Why VCs love SaaS businesses
there are two dominant startup models in tech today. (1) You can make money selling software. (2) You can lose money selling anything else.
Lots of people wrote back, and one person pointed out that a better metric to look at (than stock price) would be revenue vs. capital raised. He also pointed me to this fantastic TechCrunch article with the data, so here is a closer look at the efficiency of different businesses models, thanks to Boris!
This chart shows that most public SaaS companies need less than $1 of capital to acquire $1 of ARR. For example, Smartsheet (hidden behind PagerDuty) burned $55M of cash prior to IPO and grew to ~$130M of ARR, so it only cost ~$0.40 for Smartsheet to acquire $1 of ARR.

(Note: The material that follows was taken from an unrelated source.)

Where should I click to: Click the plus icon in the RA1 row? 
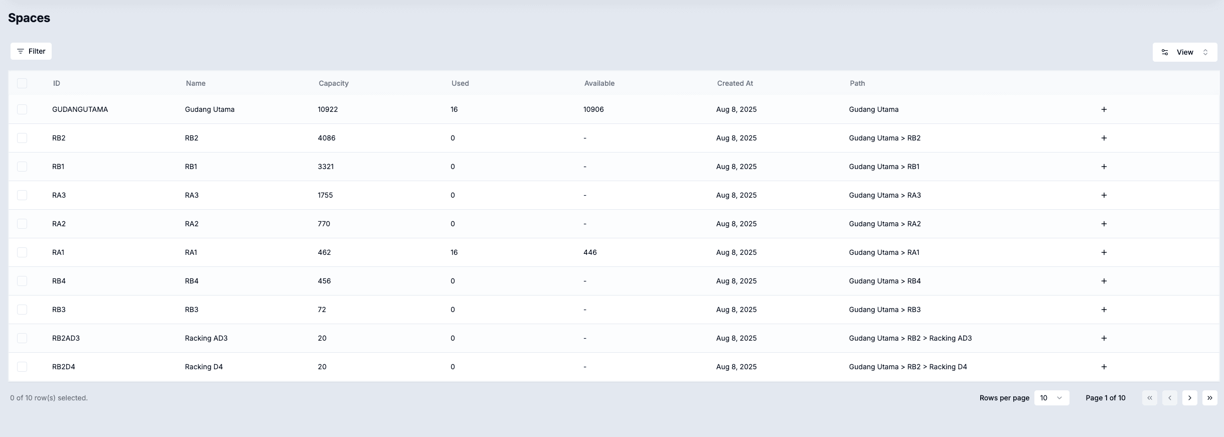[x=1104, y=252]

On the chart, companies “below the line” like Domo have had a harder time finding efficient growth, while Zoom (far left, middle of the way up) was actually able to grow to $423M of ARR with negative cash burn (i.e., they had more cash at time of IPO than they raised). Pretty incredible!
So SaaS companies build their businesses quite efficiently… Now here’s what it looks like when you add other recent (non-software) IPOs to the plot (note: instead of ARR, I used last twelve month revenue).
With the exception of WeWork, all of these companies are actually quite close to or above the line. However, a few things to note:
- ARR ≠ revenue. SaaS companies have higher “quality” revenue that grows every year. $1,000 of ARR will grow to $1,200 of ARR next year, but $1,000 of mattress probably means $0 of mattress next year
- Margins. Uber, Lyft, Casper, Peloton, and Sonos have 40-50% gross margins (vs. 80%+ SaaS gross margins), so they need 2x as much revenue to earn the same number of gross margin dollars
- Growth and scale. Many of the non-SaaS companies can grow much larger than SaaS companies more quickly, and they are targeting significantly larger markets (e.g., transportation vs. data visualization)
So what does this all mean? VCs are looking to earn the best return for their money. If they invest in SaaS startups, there is the opportunity to invest $100M in a company and reach $100M+ of high margin ARR.
To earn the same returns with a non-SaaS company, investors need to (1) see significantly faster growth with the same $100M investment and/or (2) invest at valuation multiples that take into account lower margins and revenue quality.
This hasn’t really been happening over the last few years, so these companies get negative surprises when they go public, but hopefully we will see more rational valuations for non-SaaS startups over the coming years.